Shunga (春画) design featuring an older couple makes love near an open veranda (Plate 7). Next to them on the floor sits a sake set on a tray with sakazuki sake cups and a chōshi sake decanter on it. These details suggest that the scene follows a Budhhist memorial service.
The woman’s eyebrows are shaved, indicating a married woman, but her black kimono suggests she has recently been widowed. She covers her face, perhaps in shame, and her emotional state is expressed in her tensed toes. The black of her kimono contrasts with the white of her skin.
To Ease Penetration
The man’s grasps the woman’s leg from behind to ease penetration. Though difficult to see at first glance, through the woman’s translucent silk kimono appears the lusty face of the man. Utamaro made frequent use of printing techniques giving materials a transparent presence, such as in Hari-shigoto.

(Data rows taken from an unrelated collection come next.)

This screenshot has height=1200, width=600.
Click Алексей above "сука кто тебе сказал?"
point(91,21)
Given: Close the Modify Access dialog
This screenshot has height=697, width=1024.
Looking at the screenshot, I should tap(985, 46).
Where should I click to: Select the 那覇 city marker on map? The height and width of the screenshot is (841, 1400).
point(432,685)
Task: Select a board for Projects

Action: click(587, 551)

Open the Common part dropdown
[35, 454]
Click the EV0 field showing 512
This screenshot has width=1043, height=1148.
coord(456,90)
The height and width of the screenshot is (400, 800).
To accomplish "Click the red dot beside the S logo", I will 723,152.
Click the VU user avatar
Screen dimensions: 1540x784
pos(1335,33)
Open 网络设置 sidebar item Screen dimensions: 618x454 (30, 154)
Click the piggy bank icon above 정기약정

Eiri has effectively contrasted the lovers (Plate 3) by depicting the man’s face as seen through the geisha’s gauze skirt. But for all its artistic efforts, or rather, perhaps because of them, the scene is rather lacking in real eroticism: we are impressed more by the strikingly elegant composition, the dramatic coloring, rather than feeling any great urge to participate in the energetic proceedings.
There is, however, good reason for Eiri’s predominantly decorative approach to this scene: for, it is one of those which owes the most in conceptualization to Utamaro. But in Utamaro’s original, both figures’ faces are hidden, and the female is a mature widow, with quite different effect; indeed, it takes some effort to figure out exactly what is going on within the tableau.